# I'm new to Wing Chung what can I pratice at home?



## Corporal Hicks (Oct 30, 2004)

Hi,
I'm new to Wing Chung what can I pratice at home? This is my daily plan do far, so what could I try and add to it?

30 Press ups
-30 Single punches
5 Diamond Pressups
-30 Double punches
5 Diamond Pressups
-30 Triple punches
5 Diamond Pressups
- 30 Quadropal Punches

As you can guess my arms are quite dead at the end of this!

Then I practice Sui Lum Tao (or however its spelt!)

I then practice a bit of shadow sparring in front of the mirror and this works up a bit more of a sweat but what else could I incorporate?

Regards


----------



## Phil Elmore (Oct 30, 2004)

Why do you keep adding a "g" on the end of "Chun?"


----------



## Mark Weiser (Oct 30, 2004)

Here is a cheap way to make a sparring dummy. Go out and get a 4 inch wide stick that is about 7 feet tall. Dig a hole about 12 inches deep. Place the stick upright into the Hole fill the hole with cement for stablity. Take pillows and using Duct Tape wrap pillows around the limb about two or three deep. You can cover the Post with a Tarp when not using it to prevent soiling and dampness. This can give you a good punching bag. Later on you can use pillow cases filled with sand if you wish to give a more solid feel. 

With a drill and some screws you can add limbs of different sizes to the base for arms and legs design it how you want it or copy the design off the Dummies used in your Art.


----------



## Corporal Hicks (Oct 30, 2004)

Sharp Phil said:
			
		

> Why do you keep adding a "g" on the end of "Chun?"


Good Point!


----------



## brothershaw (Oct 31, 2004)

You could practice your kicks.
Practice holding your stance ( yee jee kim etc.) it takes awhile to get used to, practice walking (knee protecting groin ), footwork.
RELAXATION
Remember the strikes in wingchun requires alot of relaxation so you can immediately go into the next movements. Probably all beginners do things so stiff  and have no idea how stiff they are.


----------



## Flash25 (Oct 31, 2004)

The best advice I can give is to find a good training partner that you can get together with a few times a week. Nothing can replace the experience you get with another human being. When training by yourself work on stance and footwork. Working on the arms is great, and should not be neglected, but footwork is what ends up seperating the good from the great.


----------



## Hung Fa Moose (Oct 31, 2004)

Ask your Sifu. He is your guide through Wing Chun, so ask for his advice. No offense to anyone here, but that is probably the best course of action as Martial Arts are individualized training programs for the most part. Also, ask your sihing at the school as they have been through the testing process before you and know what to expect. I'm sure the people here can offer great advice, but ultimately, I recommend what I said above. Use your school's curriculum and your seniors there for advice in this.


----------



## Jam_master (Jul 1, 2005)

Corporal Hicks said:
			
		

> Hi,
> I'm new to Wing Chung what can I pratice at home? This is my daily plan do far, so what could I try and add to it?
> 
> 30 Press ups
> ...


 I would do exactly what your doing now with one exception, add some jogging(30min to an hour) and then try doing your first form as slow as possible. I mean from 30 minutes to an hour mostly during tan sao. This will teach you endurance by learning to relax the muscles (Essential for speed), and paying attention to both hands(chambered and tan sao) for better focusing power of both limbs (maintain mental focus of forward energy at all time), relaxing your breath, as well as  sinking your horse even deeper. It is said that yip man was able to do this for 3 hours. 

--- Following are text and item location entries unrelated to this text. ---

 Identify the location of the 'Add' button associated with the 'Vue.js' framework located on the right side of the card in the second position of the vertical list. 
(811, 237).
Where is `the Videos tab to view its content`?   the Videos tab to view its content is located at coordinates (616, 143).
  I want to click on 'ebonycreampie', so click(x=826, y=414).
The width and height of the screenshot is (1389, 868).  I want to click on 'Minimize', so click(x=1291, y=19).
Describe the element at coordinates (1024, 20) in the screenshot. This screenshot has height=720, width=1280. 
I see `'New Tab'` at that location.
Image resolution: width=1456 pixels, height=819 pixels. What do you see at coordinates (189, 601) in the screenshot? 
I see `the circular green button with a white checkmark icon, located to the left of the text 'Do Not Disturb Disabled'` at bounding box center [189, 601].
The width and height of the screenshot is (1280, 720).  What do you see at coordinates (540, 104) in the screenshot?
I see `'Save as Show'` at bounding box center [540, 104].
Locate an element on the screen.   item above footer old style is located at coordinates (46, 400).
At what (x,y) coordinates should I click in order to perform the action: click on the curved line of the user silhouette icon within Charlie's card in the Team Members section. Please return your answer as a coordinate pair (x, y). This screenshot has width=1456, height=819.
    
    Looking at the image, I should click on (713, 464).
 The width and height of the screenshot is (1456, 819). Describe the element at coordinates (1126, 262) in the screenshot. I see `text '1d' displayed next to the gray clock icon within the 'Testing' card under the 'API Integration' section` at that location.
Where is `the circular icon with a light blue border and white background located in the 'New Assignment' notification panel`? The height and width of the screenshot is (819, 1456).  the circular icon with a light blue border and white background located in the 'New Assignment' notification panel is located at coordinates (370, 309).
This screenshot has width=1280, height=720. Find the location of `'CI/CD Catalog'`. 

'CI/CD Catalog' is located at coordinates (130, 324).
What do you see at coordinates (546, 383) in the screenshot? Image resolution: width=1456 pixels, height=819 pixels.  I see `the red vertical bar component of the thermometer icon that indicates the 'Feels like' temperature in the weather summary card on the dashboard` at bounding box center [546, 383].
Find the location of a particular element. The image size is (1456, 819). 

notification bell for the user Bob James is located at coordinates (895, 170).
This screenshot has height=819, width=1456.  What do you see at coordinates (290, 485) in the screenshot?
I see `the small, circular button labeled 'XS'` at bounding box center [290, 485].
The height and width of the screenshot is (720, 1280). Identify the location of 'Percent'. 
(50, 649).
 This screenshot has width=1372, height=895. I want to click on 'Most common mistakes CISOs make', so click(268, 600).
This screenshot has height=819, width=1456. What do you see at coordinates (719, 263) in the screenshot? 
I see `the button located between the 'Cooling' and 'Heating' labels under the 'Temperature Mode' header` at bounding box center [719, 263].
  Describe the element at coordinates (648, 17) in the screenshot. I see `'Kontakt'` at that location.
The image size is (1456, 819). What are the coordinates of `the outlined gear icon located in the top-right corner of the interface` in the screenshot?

 It's a very meditative and very endurance tasking to stand and keep your hand out for such an extended period of time, especially after you warmed up both arms and leggs for about a half hour. It's a lot harder than it looks or sounds, try it! and let me know how it goes.


----------



## bcbernam777 (Jul 3, 2005)

This is my opinion:

1. Loose the strength based exsercise for the first year whilst learning at the Sui Lum Tao level, the reason for this is in Wing Chun you are trying to learn a new way of using your shoulder and your specific tools thatrelies on the body structure as opposed to the muscular abilities or your arms.

2. Do Sui Lum Tao like mad. Do the form as often as you can, at first this will seem pointless, however after about 6 months it will all make sense, do it slowly, with a focus on resisting the arms with your stance, try to aim for the first section being 15-20 mins long and the entire form app 30-40 minutes long.

3. Practice your punches utilising the energy taught to you by the chaan sau (the last movement in the form before the punching) try to aim for apprx 500 - 600 punches per training sesion.

4. If you have learnt how to do the Dan Chi Sau, practice doing so app 100 times each section each arm, this contains the Whu, the Fook and the Bong, three of the foundational hands of Wing chun, it will also help you to properly develop your whu sau.

5. If you have learnt the footwork (though I would be suprised if you have if you have only started) then practice it, going forwards, backwards, side to side, aiming to increase your speed, then progress to practicing the footwork with broken rythm.

6. As soon as you are able get yourself a wooden dummy, it is an invalualbe training tool even in the first level, get your sifu how to train your basic tools on it.

7. after about 6 months start to do shadowboxing utilising the footwork and the hands.

8. in every excercise you do always maintain the forward moving energy of the stance, and utilise proper breathing when doing so.

9. Dont worry about adding "g" at the end.


----------



## Jam_master (Jul 3, 2005)

bcbernam777 said:
			
		

> This is my opinion:
> 
> 1. Loose the strength based exsercise for the first year whilst learning at the Sui Lum Tao level, the reason for this is in Wing Chun you are trying to learn a new way of using your shoulder and your specific tools thatrelies on the body structure as opposed to the muscular abilities or your arms.
> 
> ...


 Bravo!!!


----------